Der Kläger hat bestritten, dass Beschäftigte der Werkstatt, die keinen Anspruch auf Zusatzurlaub nach § 125 SGB IX hätten, weniger als 30 Urlaubstage erhalten würden.
Die Beklagte hat vorgetragen, dass im Werkstattbereich ausschließlich schwerbehinderte Menschen oder diesen Gleichgestellte im Rahmen von bezuschussten Eingliederungsmaßnahmen tätig seien. Mit diesen sei der Kläger vergleichbar und werde gleich behandelt. Auf die Arbeitsverhältnisse der in der Verwaltung und als Betreuer tätigen Mitarbeiter werde der BMT-AW II angewendet. Mit diesen Arbeitnehmern sei der Kläger nicht vergleichbar.

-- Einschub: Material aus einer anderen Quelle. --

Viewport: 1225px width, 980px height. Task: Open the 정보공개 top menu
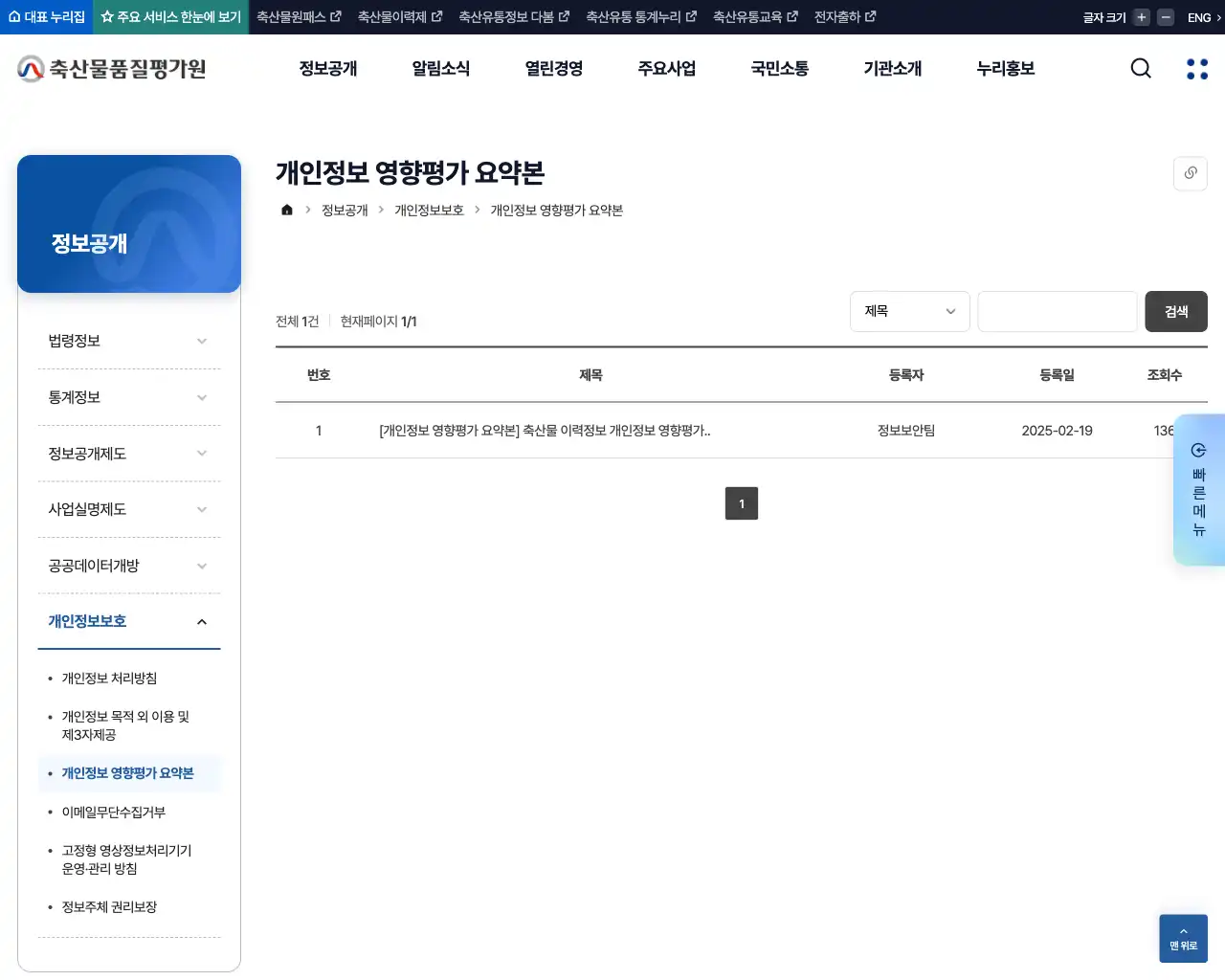click(327, 68)
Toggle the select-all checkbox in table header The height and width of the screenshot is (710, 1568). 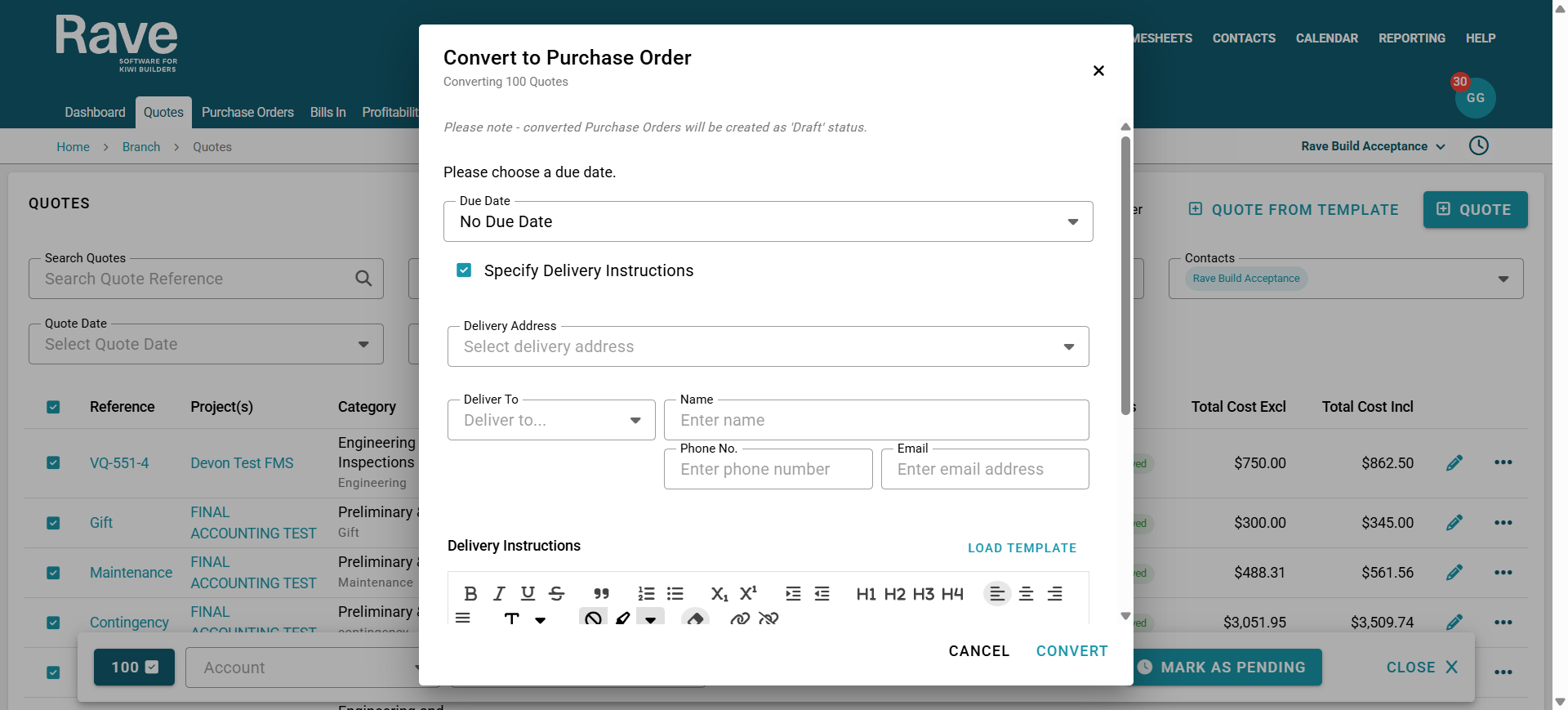(x=53, y=407)
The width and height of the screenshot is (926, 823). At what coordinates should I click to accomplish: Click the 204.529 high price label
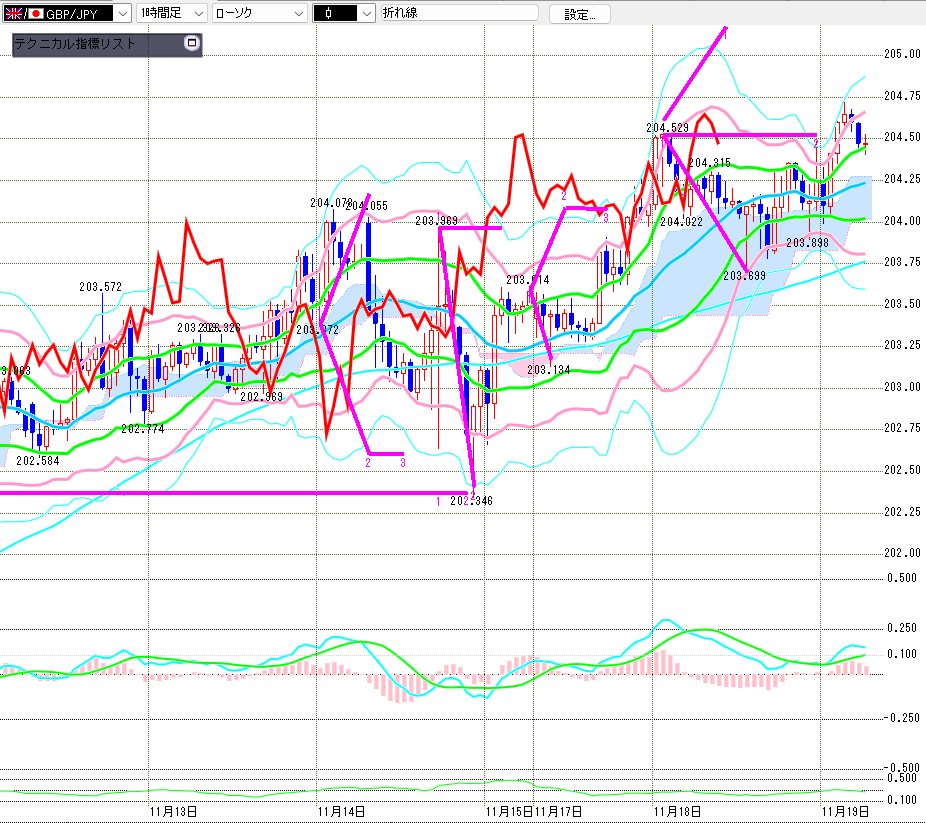coord(667,127)
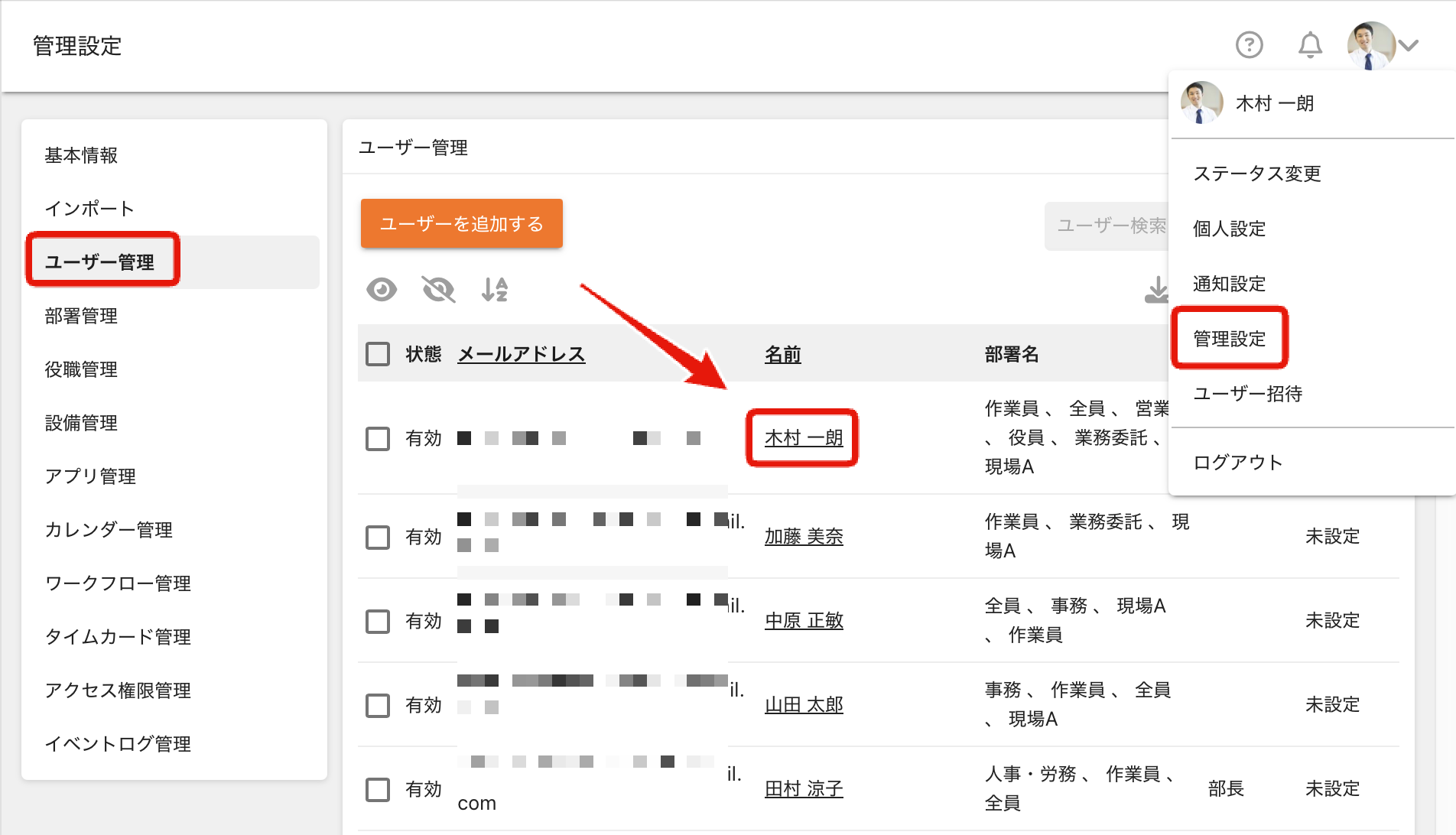Viewport: 1456px width, 835px height.
Task: Open 部署管理 in the sidebar
Action: pos(81,316)
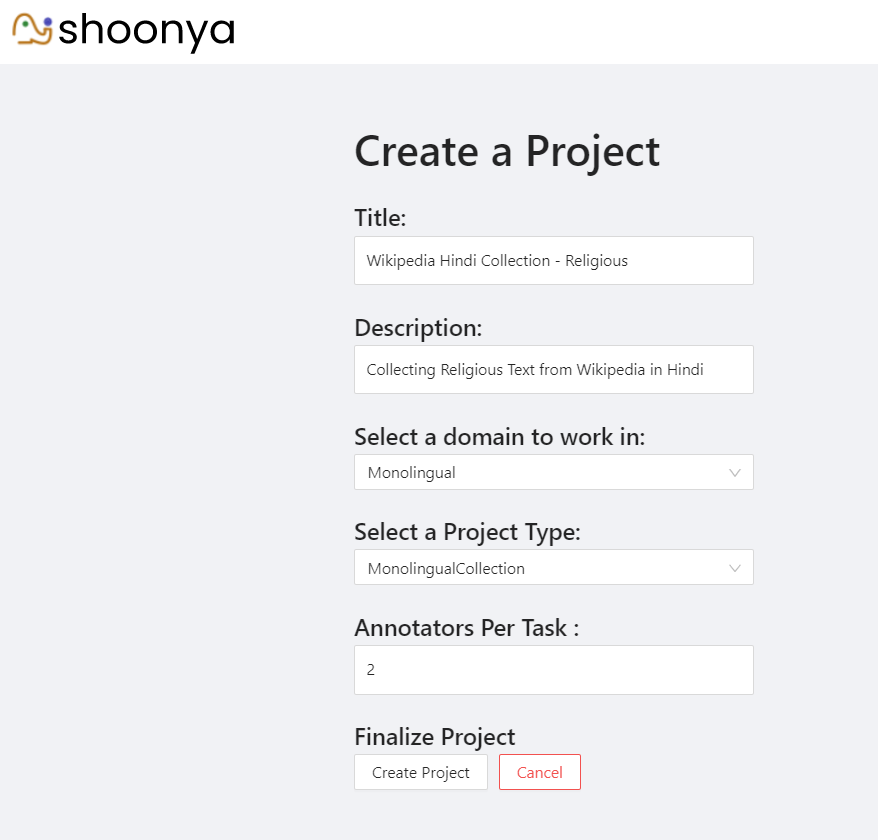Open the Project Type dropdown showing MonolingualCollection
The height and width of the screenshot is (840, 878).
click(x=540, y=568)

Die Beklagte beschäftige ausschließlich solche Personen im Rahmen von Eingliederungsmaßnahmen in der Werkstatt, für die die zuständigen Sozialleistungsträger die Betreuungskosten für die Eingliederungsmaßnahmen übernähmen. Das sei wiederum nur bei objektiv schwerbehinderten Personen der Fall.
Von der weiteren Darstellung des erstinstanzlichen Sach- und Streitstandes wird gemäß § 69 Abs. 2 Arbeitsgerichtsgesetz (ArbGG) abgesehen.
Das Arbeitsgericht hat die Klage mit am 9. August 2006 verkündetem Urteil abgewiesen. Es hat zur Begründung im Wesentlichen ausgeführt, dass Ausgangspunkt für die Berechnung des Urlaubs der Urlaubsumfang nicht schwerbehinderter Menschen in gleicher Lage sei. Dieses seien hier aber nur die in der nach §§ 136 SGB IX in der Werkstatt Beschäftigten. Wenn dann für alle vergleichbaren Mitarbeiter der Zusatzurlaub in den Jahresurlaub eingerechnet werde, weil man davon ausgehe, dass alle einen entsprechenden Anspruch besäßen, sei das nicht zu beanstanden. Sofern die Annahme der Beklagten, dass sie nur schwerbehinderte Menschen in der Werkstatt beschäftige, im Einzelfall falsch sei, ändere das nichts an der Natur des Zusatzurlaubs. Es handele sich nicht um die Anrechnung auf freiwilligen Urlaub, sondern nur um die Inkaufnahme der Gewährung von zu viel Urlaub. Das Schreiben des Bezirksamtes sei ohne Belang. Das Arbeitsgericht hat die Berufung wegen grundsätzlicher Bedeutung zugelassen.
Gegen dieses dem Kläger am 19. September 2006 zugestellte Urteil hat der Kläger am 16. Oktober 2006 Berufung eingelegt und diese am 1. November 2006 begründet.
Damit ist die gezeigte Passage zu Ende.